For fun, track how close to 10 percent Apple’s net income is as a percent of its revenue through time. Impressive, right? The company today is even more impressive. Apple’s most recent net income as a percent of revenue? Just over 19 percent.

So during its infancy, Apple quickly grew while increasing profits. The company would later fall into difficult financial times, most famously culminating in the return of Steve Jobs as interim, and later permanent, CEO. Eventually, the company also took on a massive investment from Microsoft.

But, at the time it went public, Apple was piling up net income.

Who owned what?

Apple went public at $22 per share, raising about $100 million in its debut. The firm itself raised about 88 percent of the total, with other shareholders taking in the rest. For fun, here’s how the math worked out:

What was the company worth at the time? As noted before, with companies that went public back in the mists of time, there are far fewer digital records to be had. Happily, venture capitalist Keith Rabois answered the question on Quora:

Approximately $1.7 Billion in 1980 dollars. Apple went public on December 12, 1980.  I have not been able to find the exact marke[t] cap on that day (just the price per share), but as of December 30, 1980, the market cap was $1.7 Billion.

Quick math on the total Apple shares at the $22 price kicks out a lower number, but we can safely put it somewhere near Rabois’s figure. Regardless of the exact market cap, we know Apple had $11.7 million in trailing profits and was doubling revenue. Yet that growth still placed its value at less than $2 billion. It’s a fact to keep in mind when looking at modern valuations.

Regardless, who owned what? Here’s the doozy of a dossier:

Does 15 percent seem light for Jobs?

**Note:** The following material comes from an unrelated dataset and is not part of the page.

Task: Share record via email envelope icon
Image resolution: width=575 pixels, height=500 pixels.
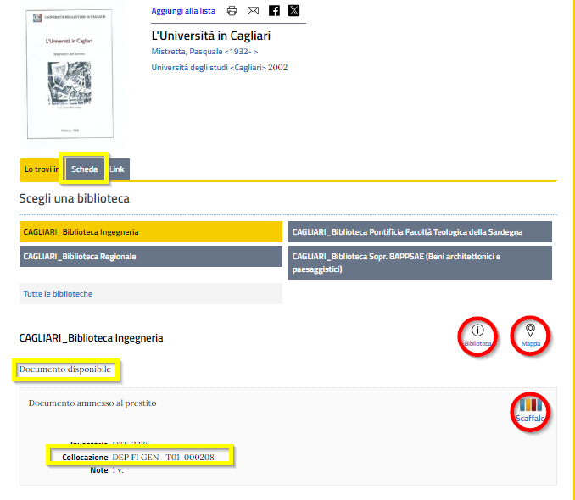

Recall that when Box went public quite recently (in terms of Apple time, at least), CEO Aaron Levie owned less than 6 percent of the company.

Coda on profits

What happened next at Apple is well-tread history. There’s no need to recount it here.

But something that I did pick up on writing this short series with you all is the power of market adoption. The companies that became the Big 5 tapped into mammoth demand and managed to (Amazon aside) quickly tap a profitable vein.

Now, you can build an incredibly valuable company while losing money. But it seems that those firms that become the biggest didn’t have to.